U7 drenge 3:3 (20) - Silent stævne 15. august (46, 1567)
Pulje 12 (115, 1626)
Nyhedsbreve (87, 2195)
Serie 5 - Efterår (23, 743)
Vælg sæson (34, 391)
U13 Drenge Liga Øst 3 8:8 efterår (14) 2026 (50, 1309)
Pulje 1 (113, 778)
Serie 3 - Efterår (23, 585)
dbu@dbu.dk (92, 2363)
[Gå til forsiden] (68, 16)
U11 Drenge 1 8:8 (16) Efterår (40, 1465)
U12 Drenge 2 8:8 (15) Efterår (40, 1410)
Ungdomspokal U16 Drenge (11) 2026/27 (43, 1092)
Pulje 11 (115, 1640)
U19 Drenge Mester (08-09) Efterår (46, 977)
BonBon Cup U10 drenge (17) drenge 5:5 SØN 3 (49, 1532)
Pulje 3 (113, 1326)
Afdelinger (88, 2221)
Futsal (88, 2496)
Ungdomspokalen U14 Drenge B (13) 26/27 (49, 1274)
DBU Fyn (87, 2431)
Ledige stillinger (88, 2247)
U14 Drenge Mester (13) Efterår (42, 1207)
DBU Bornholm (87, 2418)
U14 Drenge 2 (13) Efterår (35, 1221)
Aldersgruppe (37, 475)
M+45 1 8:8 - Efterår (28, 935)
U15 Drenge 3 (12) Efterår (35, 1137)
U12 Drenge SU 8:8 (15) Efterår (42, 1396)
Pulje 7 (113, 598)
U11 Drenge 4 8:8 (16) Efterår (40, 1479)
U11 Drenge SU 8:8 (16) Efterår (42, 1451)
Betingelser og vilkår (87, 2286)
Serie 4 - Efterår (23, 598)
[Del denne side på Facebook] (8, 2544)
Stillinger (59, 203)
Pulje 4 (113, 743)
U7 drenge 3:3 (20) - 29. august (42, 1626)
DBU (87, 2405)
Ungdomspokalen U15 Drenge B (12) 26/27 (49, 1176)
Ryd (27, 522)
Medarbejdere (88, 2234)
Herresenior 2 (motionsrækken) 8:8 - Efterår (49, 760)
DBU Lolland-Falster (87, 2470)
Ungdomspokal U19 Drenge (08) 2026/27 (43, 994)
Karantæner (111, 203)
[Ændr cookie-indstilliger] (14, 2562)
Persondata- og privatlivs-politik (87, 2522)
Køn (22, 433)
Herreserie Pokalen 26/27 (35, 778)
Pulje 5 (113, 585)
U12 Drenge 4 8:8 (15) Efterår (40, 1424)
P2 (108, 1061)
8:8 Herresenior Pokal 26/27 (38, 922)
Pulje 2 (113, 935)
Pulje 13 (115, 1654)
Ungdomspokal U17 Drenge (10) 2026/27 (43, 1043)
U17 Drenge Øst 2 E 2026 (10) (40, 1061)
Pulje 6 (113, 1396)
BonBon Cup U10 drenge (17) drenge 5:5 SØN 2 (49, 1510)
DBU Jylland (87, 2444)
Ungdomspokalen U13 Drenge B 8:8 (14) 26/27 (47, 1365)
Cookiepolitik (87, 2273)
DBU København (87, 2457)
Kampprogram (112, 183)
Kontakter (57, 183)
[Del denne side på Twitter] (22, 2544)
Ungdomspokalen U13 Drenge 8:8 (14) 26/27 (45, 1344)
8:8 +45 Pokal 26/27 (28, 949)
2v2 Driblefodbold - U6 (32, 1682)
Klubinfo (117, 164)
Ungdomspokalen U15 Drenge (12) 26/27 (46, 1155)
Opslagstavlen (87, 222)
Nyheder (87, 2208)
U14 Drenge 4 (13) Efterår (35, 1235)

+ + + + +

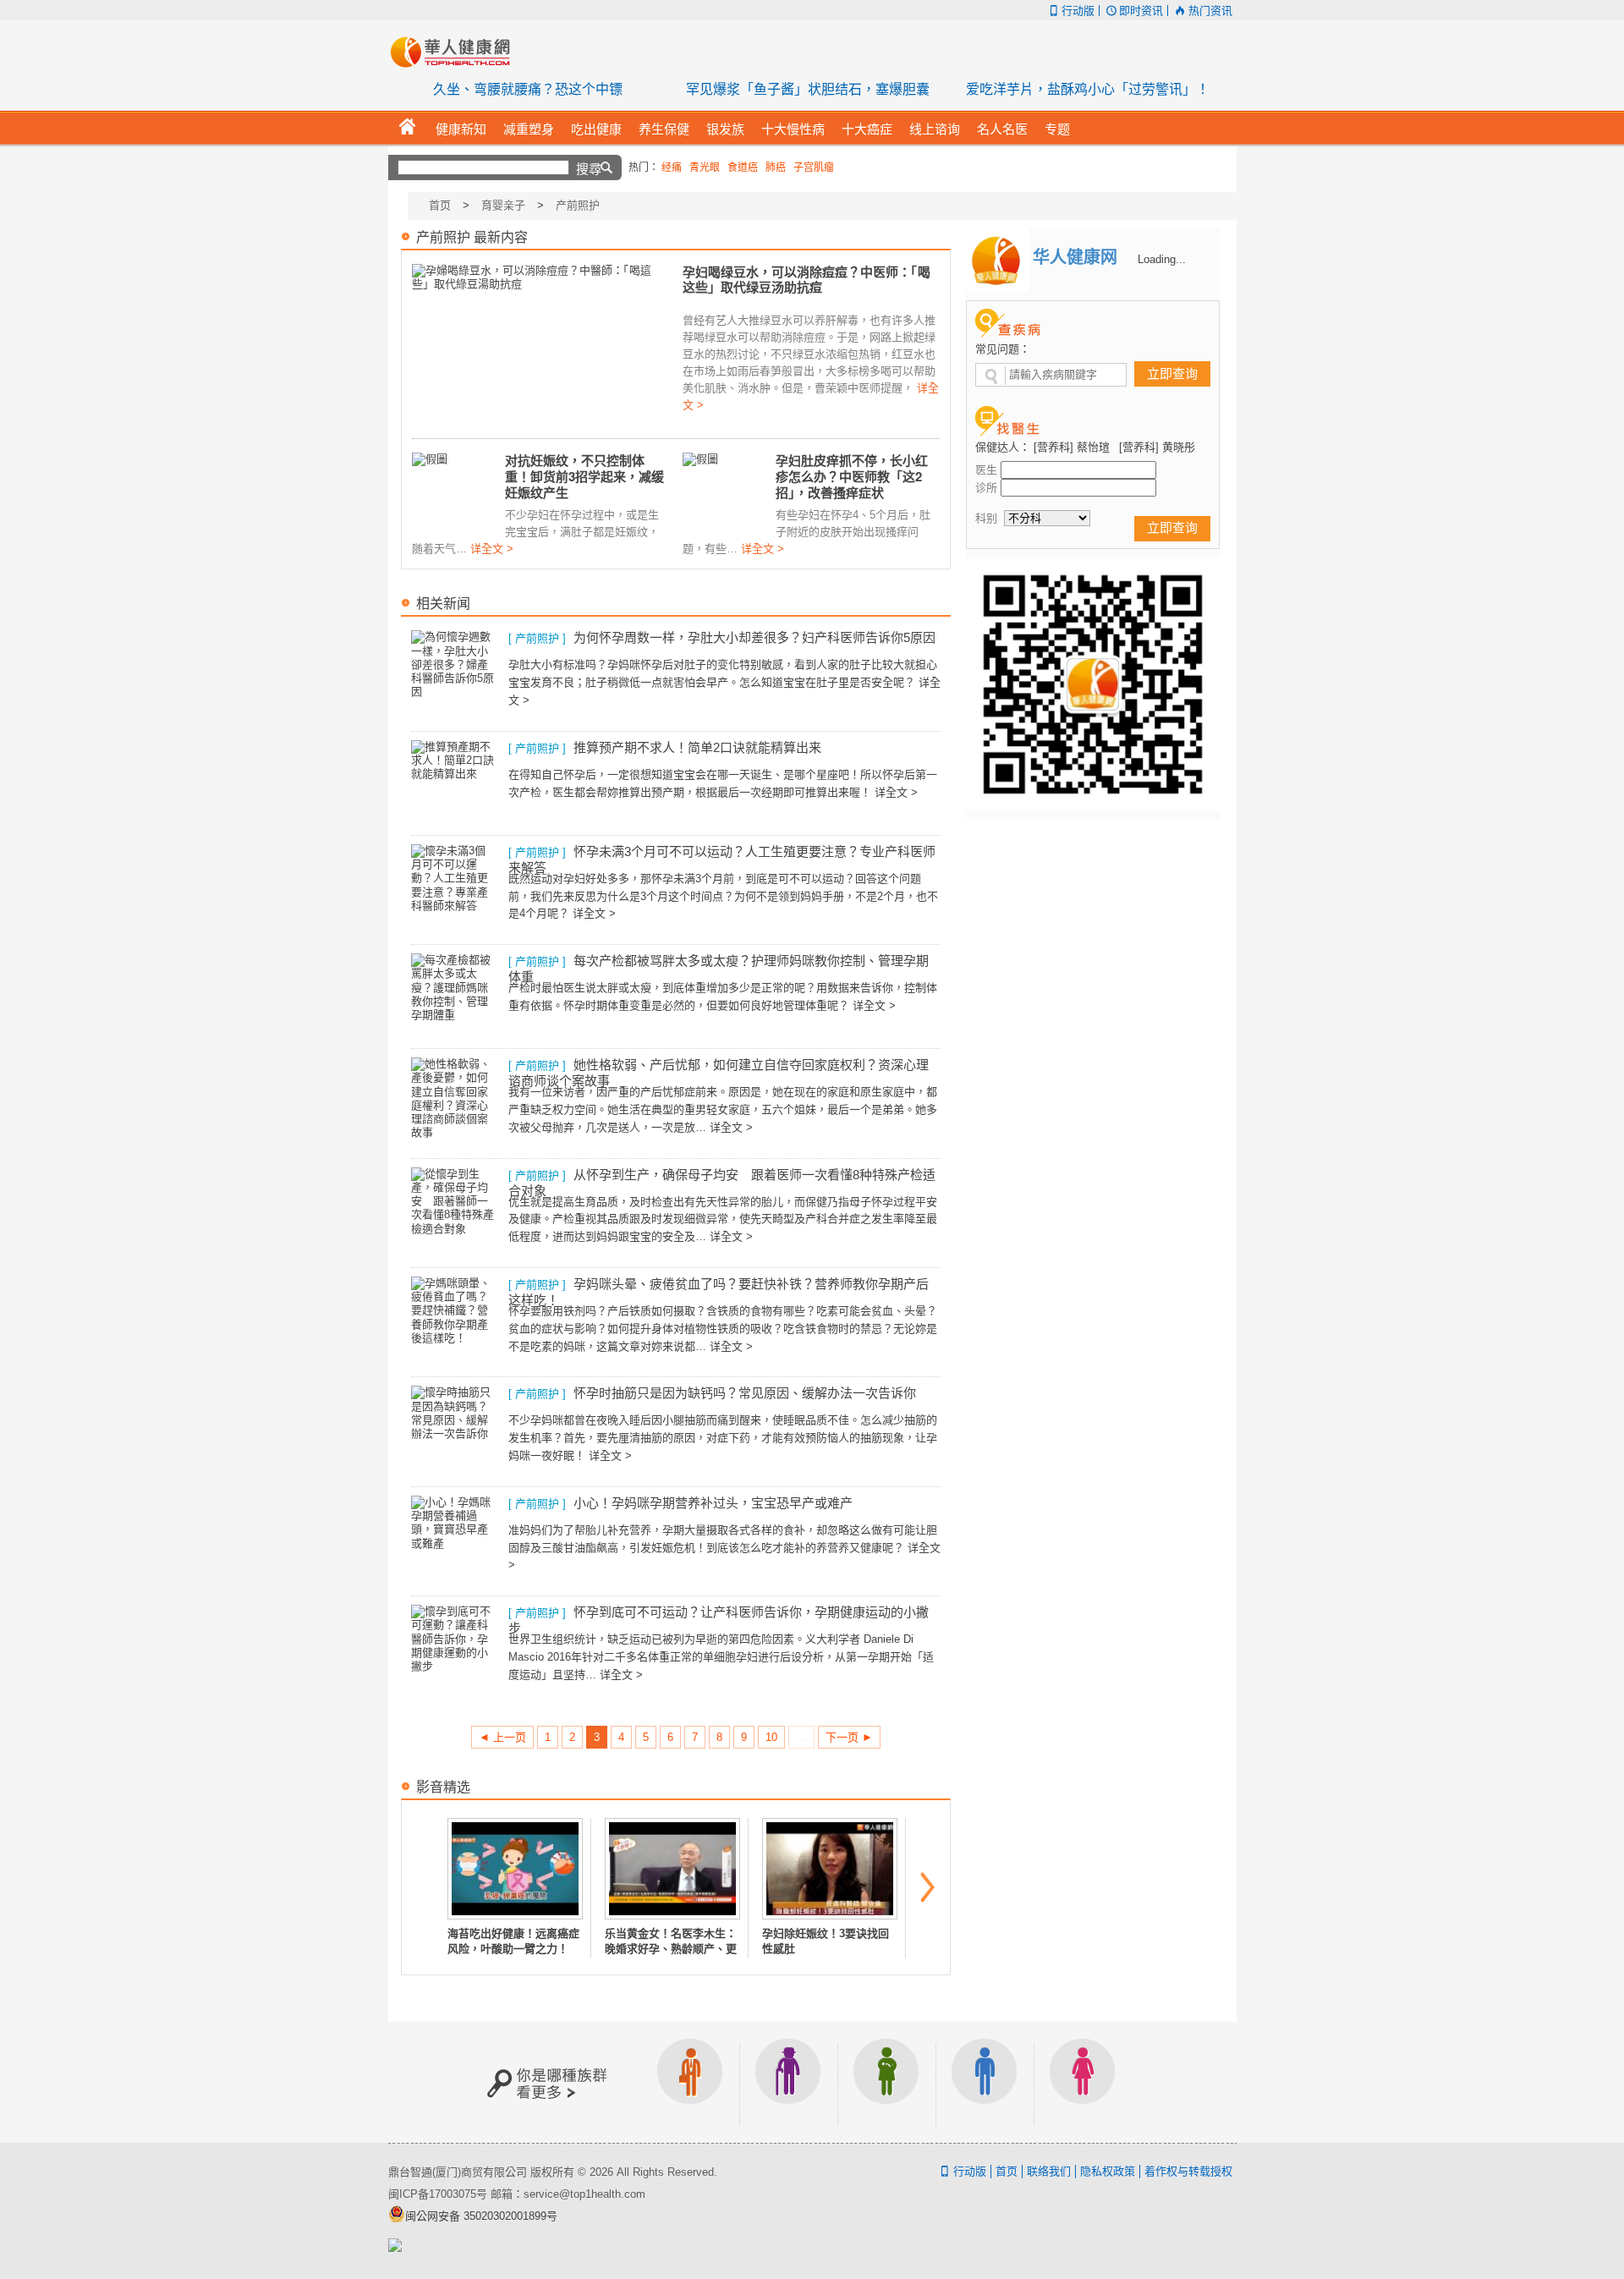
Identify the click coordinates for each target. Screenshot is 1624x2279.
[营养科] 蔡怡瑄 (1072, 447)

+ + + + +

> _Exercise directions_
Retype the records above, but only those lines that fall between the line containing "U7 drenge 3:3 (20) - Silent" and the line containing "Ungdomspokal U17 Drenge", with both of those lines included, exactly as written.

> _Task output_
U7 drenge 3:3 (20) - Silent stævne 15. august (46, 1567)
Pulje 12 (115, 1626)
Nyhedsbreve (87, 2195)
Serie 5 - Efterår (23, 743)
Vælg sæson (34, 391)
U13 Drenge Liga Øst 3 8:8 efterår (14) 2026 (50, 1309)
Pulje 1 (113, 778)
Serie 3 - Efterår (23, 585)
dbu@dbu.dk (92, 2363)
[Gå til forsiden] (68, 16)
U11 Drenge 1 8:8 (16) Efterår (40, 1465)
U12 Drenge 2 8:8 (15) Efterår (40, 1410)
Ungdomspokal U16 Drenge (11) 2026/27 (43, 1092)
Pulje 11 (115, 1640)
U19 Drenge Mester (08-09) Efterår (46, 977)
BonBon Cup U10 drenge (17) drenge 5:5 SØN 3 (49, 1532)
Pulje 3 (113, 1326)
Afdelinger (88, 2221)
Futsal (88, 2496)
Ungdomspokalen U14 Drenge B (13) 26/27 (49, 1274)
DBU Fyn (87, 2431)
Ledige stillinger (88, 2247)
U14 Drenge Mester (13) Efterår (42, 1207)
DBU Bornholm (87, 2418)
U14 Drenge 2 (13) Efterår (35, 1221)
Aldersgruppe (37, 475)
M+45 1 8:8 - Efterår (28, 935)
U15 Drenge 3 (12) Efterår (35, 1137)
U12 Drenge SU 8:8 (15) Efterår (42, 1396)
Pulje 7 (113, 598)
U11 Drenge 4 8:8 (16) Efterår (40, 1479)
U11 Drenge SU 8:8 (16) Efterår (42, 1451)
Betingelser og vilkår (87, 2286)
Serie 4 - Efterår (23, 598)
[Del denne side på Facebook] (8, 2544)
Stillinger (59, 203)
Pulje 4 (113, 743)
U7 drenge 3:3 (20) - 29. august (42, 1626)
DBU (87, 2405)
Ungdomspokalen U15 Drenge B (12) 26/27 (49, 1176)
Ryd (27, 522)
Medarbejdere (88, 2234)
Herresenior 2 (motionsrækken) 8:8 - Efterår (49, 760)
DBU Lolland-Falster (87, 2470)
Ungdomspokal U19 Drenge (08) 2026/27 (43, 994)
Karantæner (111, 203)
[Ændr cookie-indstilliger] (14, 2562)
Persondata- og privatlivs-politik (87, 2522)
Køn (22, 433)
Herreserie Pokalen 26/27 (35, 778)
Pulje 5 (113, 585)
U12 Drenge 4 8:8 (15) Efterår (40, 1424)
P2 (108, 1061)
8:8 Herresenior Pokal 26/27 (38, 922)
Pulje 2 (113, 935)
Pulje 13 (115, 1654)
Ungdomspokal U17 Drenge (10) 2026/27 (43, 1043)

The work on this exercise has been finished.